The sign this provided ran deeper than a simple incompletion. For a Vikings fan base that spends much of its time fearing the worst, Watson catching the ball would have been even more traumatic. That’s because Watson had been selected with an early pick in the second round that Green Bay obtained in a draft-weekend trade from the Vikings.

Nonetheless, at the time it appeared to be a lucky break. Nearly four months later, it’s clear it was much more. The NFL is a flawed and weird league in which there are very few dominant teams and a combination of luck, skill and good timing is needed for success.

Turns out Watson’s drop was the first indication these Vikings would be very different from the Mike Zimmer-led teams that missed the playoffs the past two seasons. First-year coach Kevin O’Connell and his team have defied so many of the analytics and traditional statistics that scream the Vikings should be an average to slightly above average team.

But the Vikings will play their penultimate game of the regular season Sunday at Lambeau Field with a 12-3 record, the NFC North already wrapped up and a chance to strengthen their hold on the second seed in the conference. That first win over the Packers is the only one for the Vikings that didn’t come by one score.

Sunday’s game will come one day short of it being exactly a year since the Vikings visited Lambeau. If there was any question about the decision to replace Zimmer as coach, the move became a certainty after a 37-10 loss to the Packers that ended Minnesota’s playoff chances.

While the Packers had clinched their third consecutive NFC North title, the Vikings had to watch Sean Mannion start at quarterback after Kirk Cousins was placed on the COVD-19 list two days before the game. In many ways that game perfectly summarized the Vikings’ miserable 7-9 season in which they tied an NFL record by playing in 14 one-score games but only won six of them.

There had been fear since training camp that Cousins’ decision not to get the COVID vaccination would sideline the quarterback at the worst possible time and that turned out to be the case. Mannion had missed time on the COVID list during the week and looked awful. Kellen Mond, a third-round pick in 2021, got a chance and also struggled.

After the game Zimmer was asked if he wanted to see Mond play in the regular-season finale against the Bears? “Not particularly,” he responded. Why? “I see him everyday.”

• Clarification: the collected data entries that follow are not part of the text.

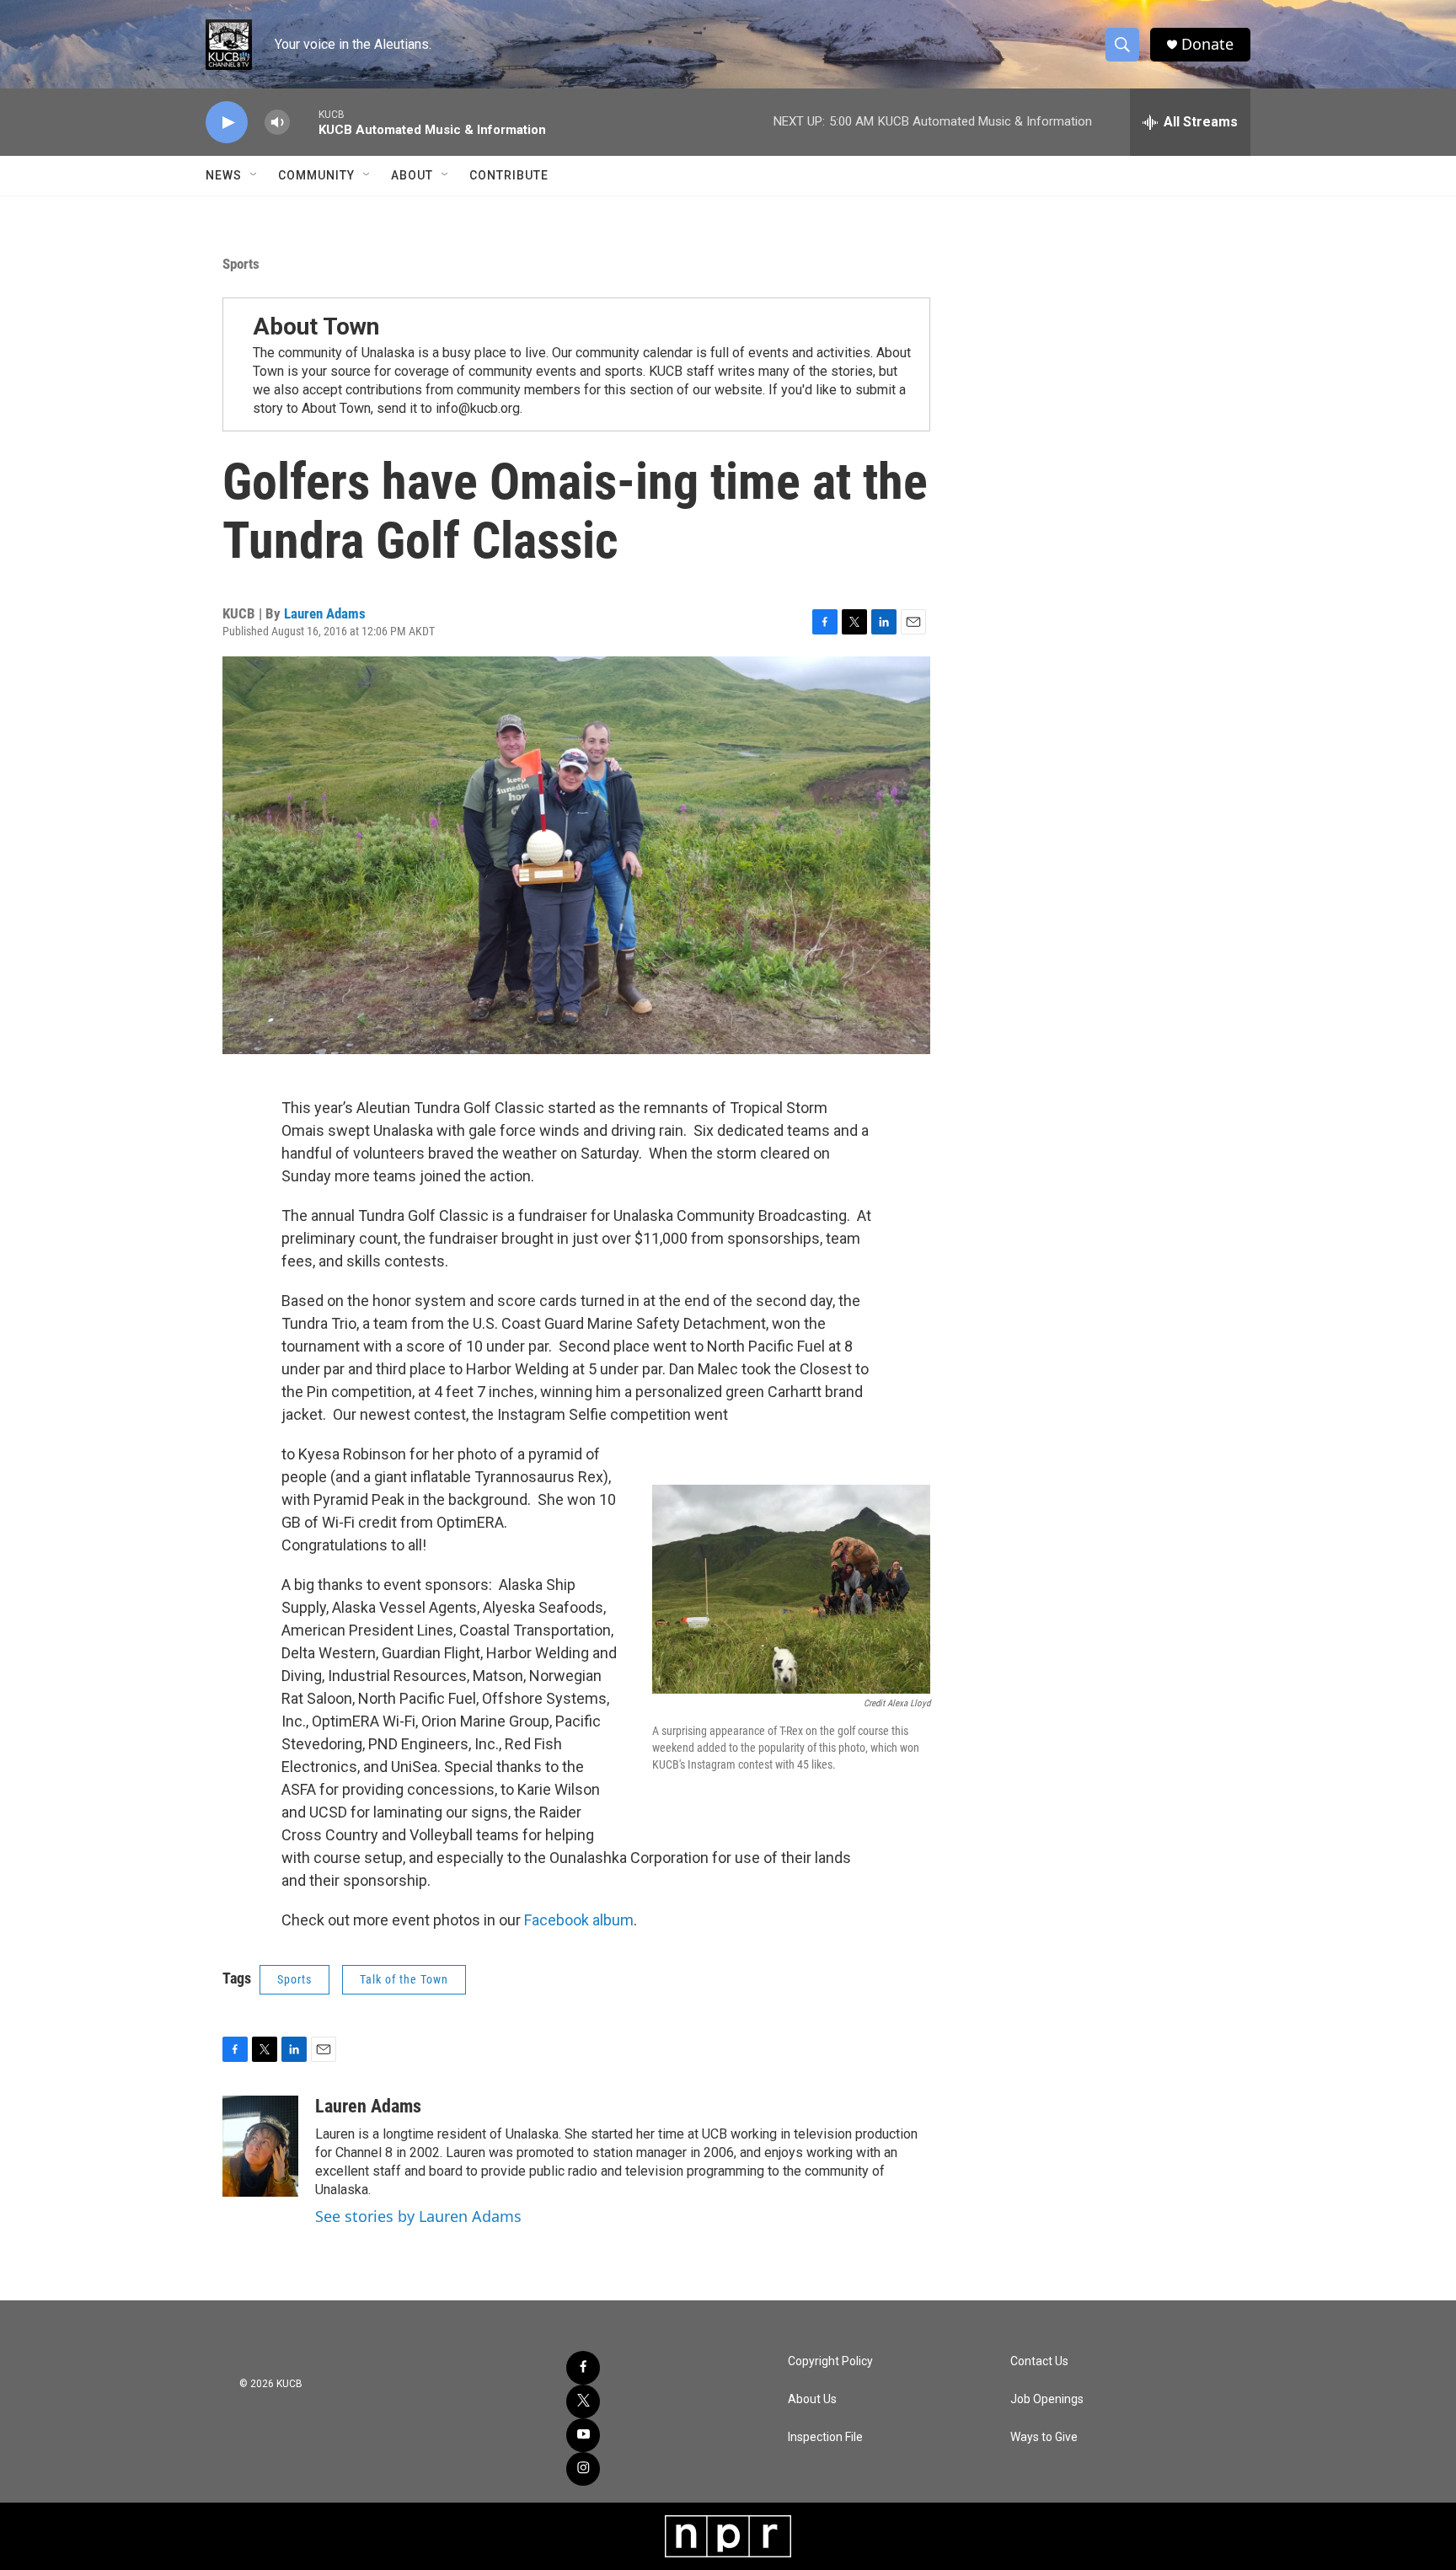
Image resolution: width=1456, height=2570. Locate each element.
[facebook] (583, 2368)
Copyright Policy (830, 2361)
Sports (241, 263)
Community (316, 175)
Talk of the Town (404, 1979)
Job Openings (1047, 2399)
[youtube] (583, 2435)
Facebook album (579, 1920)
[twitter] (583, 2401)
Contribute (509, 175)
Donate (1207, 44)
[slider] (304, 122)
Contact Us (1039, 2361)
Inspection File (825, 2437)
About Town (316, 326)
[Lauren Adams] (260, 2146)
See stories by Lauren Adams (418, 2216)
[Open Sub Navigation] (254, 175)
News (224, 175)
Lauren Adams (325, 613)
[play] (226, 122)
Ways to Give (1044, 2437)
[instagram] (583, 2469)
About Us (812, 2399)
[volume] (277, 123)
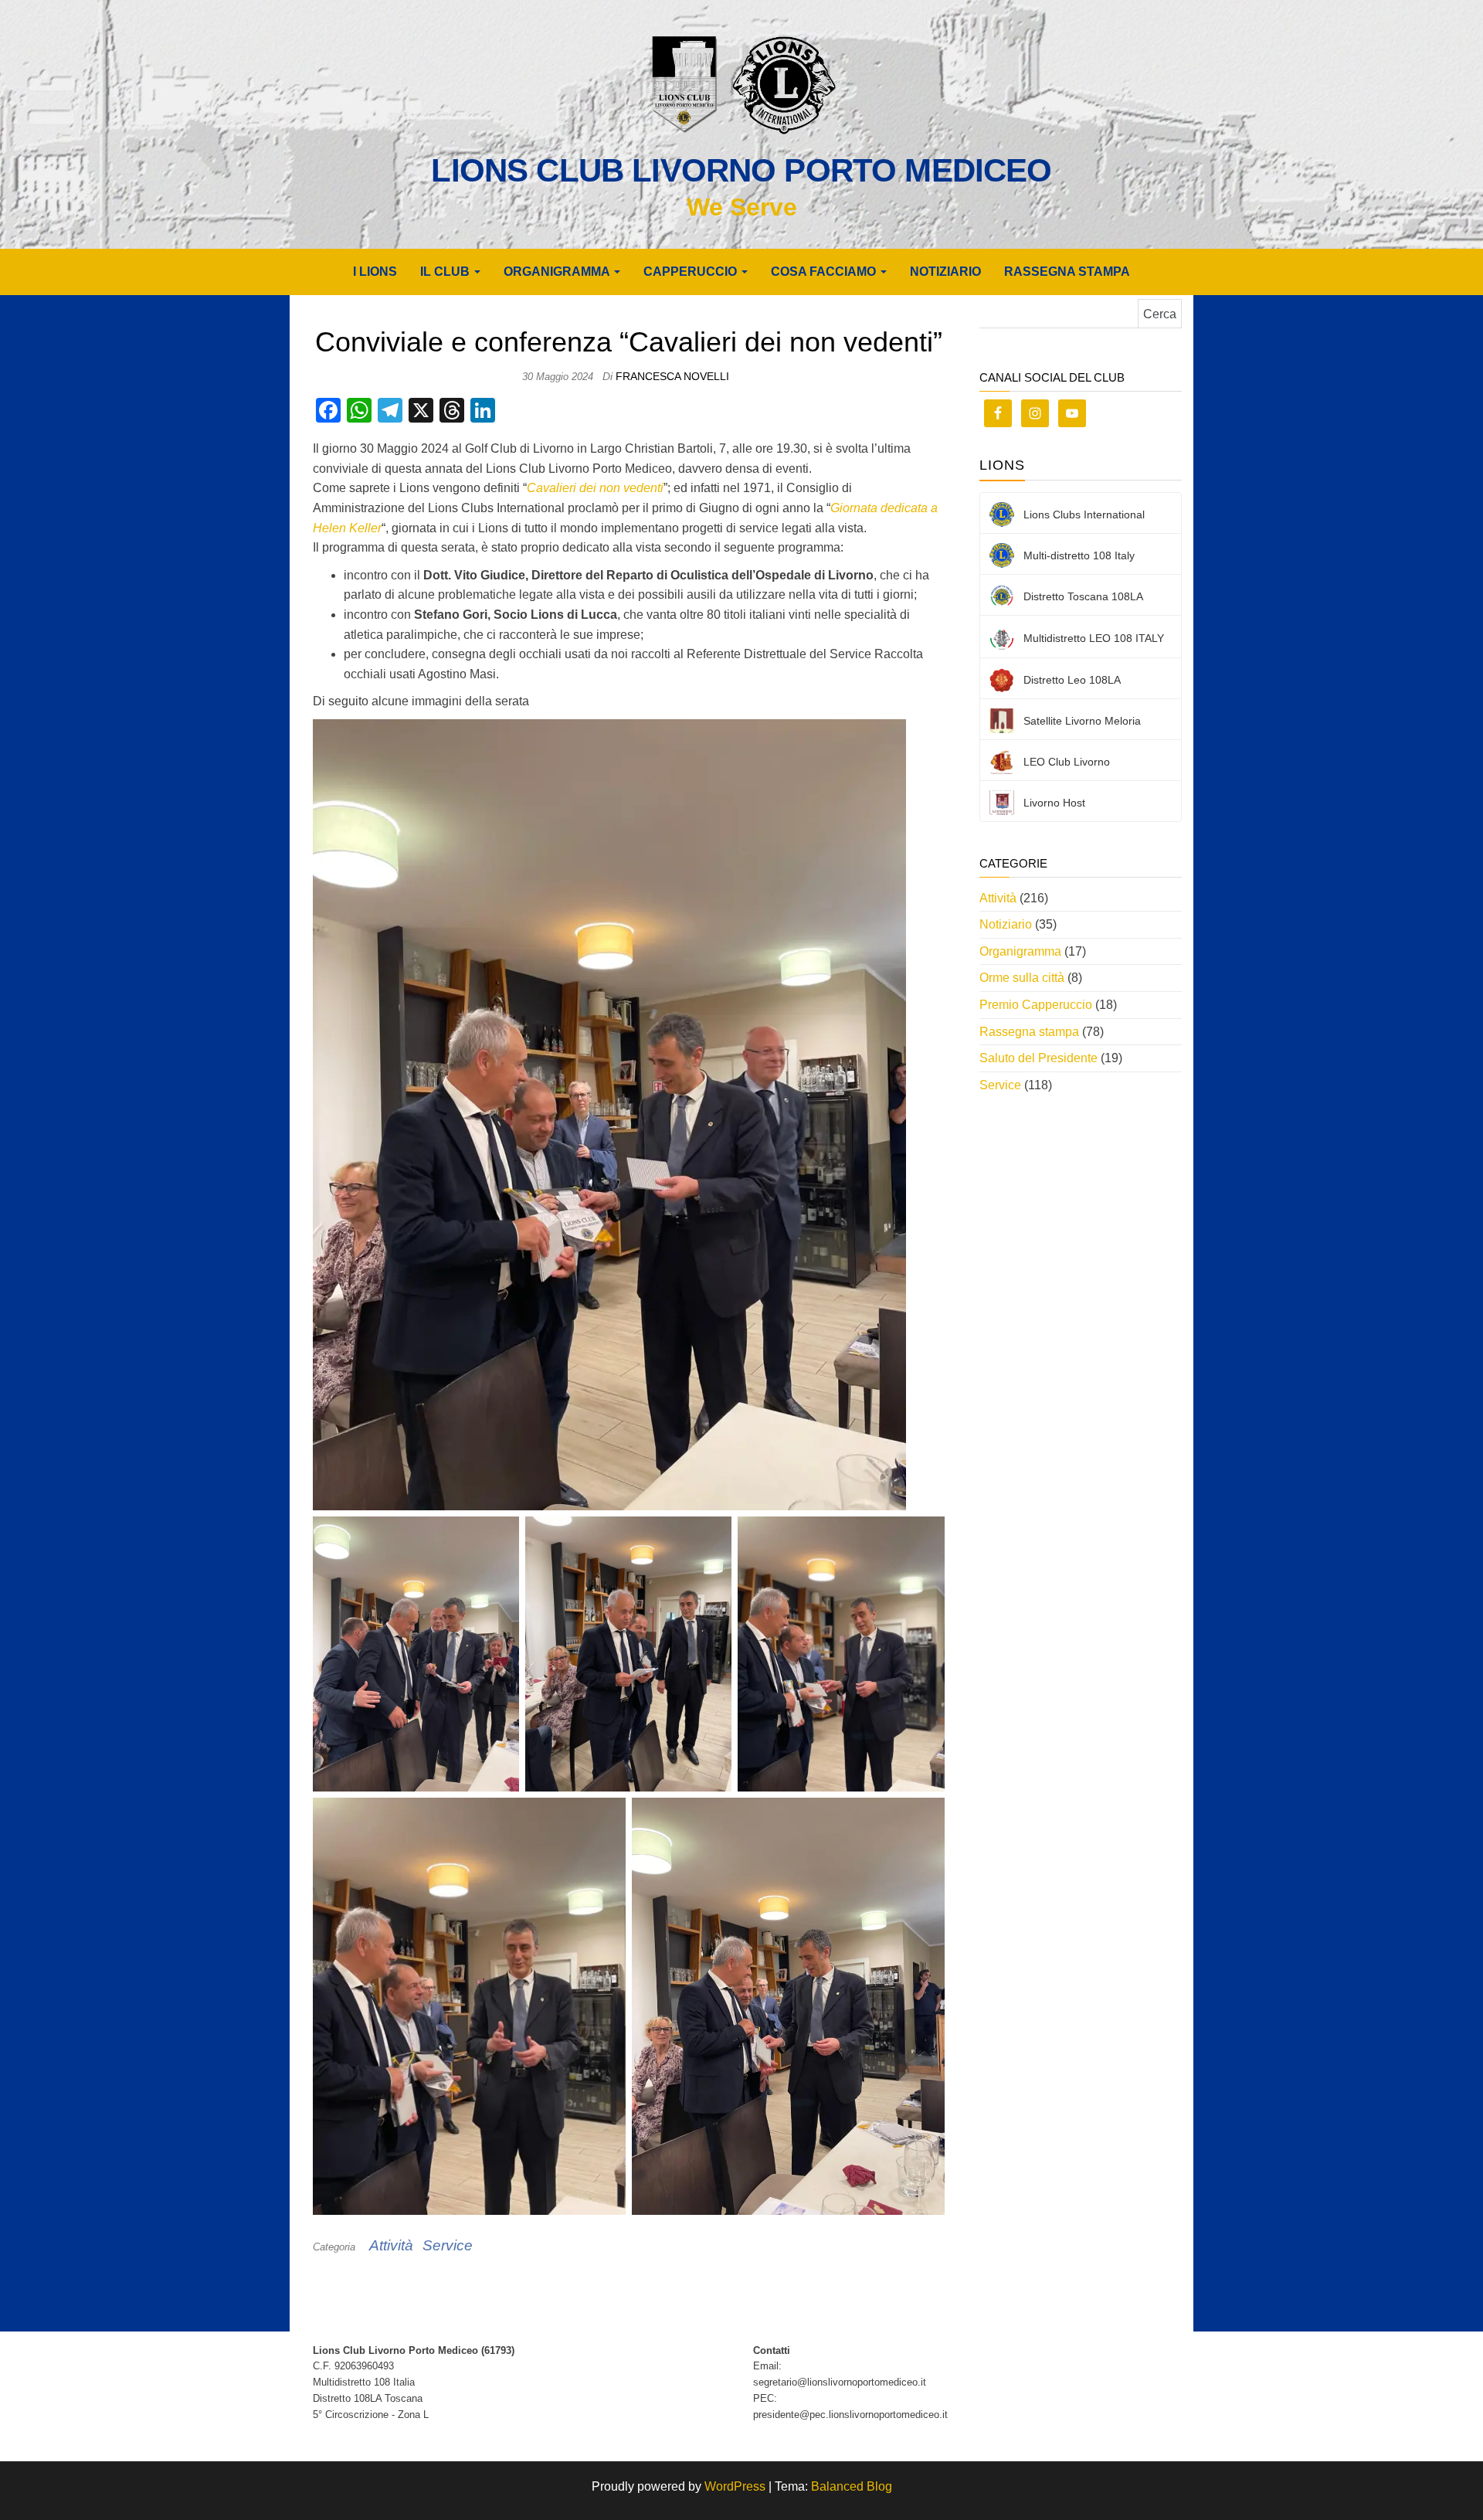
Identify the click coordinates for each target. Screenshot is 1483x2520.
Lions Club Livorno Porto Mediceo (741, 170)
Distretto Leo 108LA (1072, 680)
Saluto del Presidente (1038, 1058)
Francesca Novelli (672, 376)
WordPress (734, 2486)
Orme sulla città (1021, 977)
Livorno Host (1054, 802)
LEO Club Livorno (1066, 762)
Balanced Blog (851, 2486)
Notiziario (945, 271)
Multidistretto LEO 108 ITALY (1093, 638)
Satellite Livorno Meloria (1082, 721)
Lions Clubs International (1084, 514)
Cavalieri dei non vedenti (595, 487)
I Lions (375, 271)
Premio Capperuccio (1035, 1004)
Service (448, 2245)
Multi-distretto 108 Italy (1079, 555)
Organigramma (1020, 951)
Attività (391, 2245)
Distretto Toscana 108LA (1083, 596)
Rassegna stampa (1067, 271)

Cousins, whose only other missed start since joining the Vikings in 2018 came because Minnesota had its playoff position clinched in 2019, watched his team lose on television. “It was hard because Sean was out with COVID all week of practice, so he’s going in to start the game and he hadn’t gotten the chance to really practice either,” Cousins said. “It was just a difficult time and kind of, was really part of a difficult couple of years around that.”

Those difficult years are now a memory. Cousins has tied the NFL record by leading eight fourth-quarterback comebacks this season under O’Connell and the misery of 2020 and ’21 has given way to a far more upbeat coach and team atmosphere in 2022.

What could make this season even more enjoyable?

A victory over the Packers. That would return the favor of last season by all but ending Green Bay’s playoff hopes. A Packers (7-8) win improves their postseason chances to 56 percent, a loss drops those odds to 2 percent. The Vikings also are looking to sweep Green Bay for the first time since the 2017 season.

The fact the Vikings could pretty much put a dagger in the Packers’ season by doing so would only make it that much sweeter.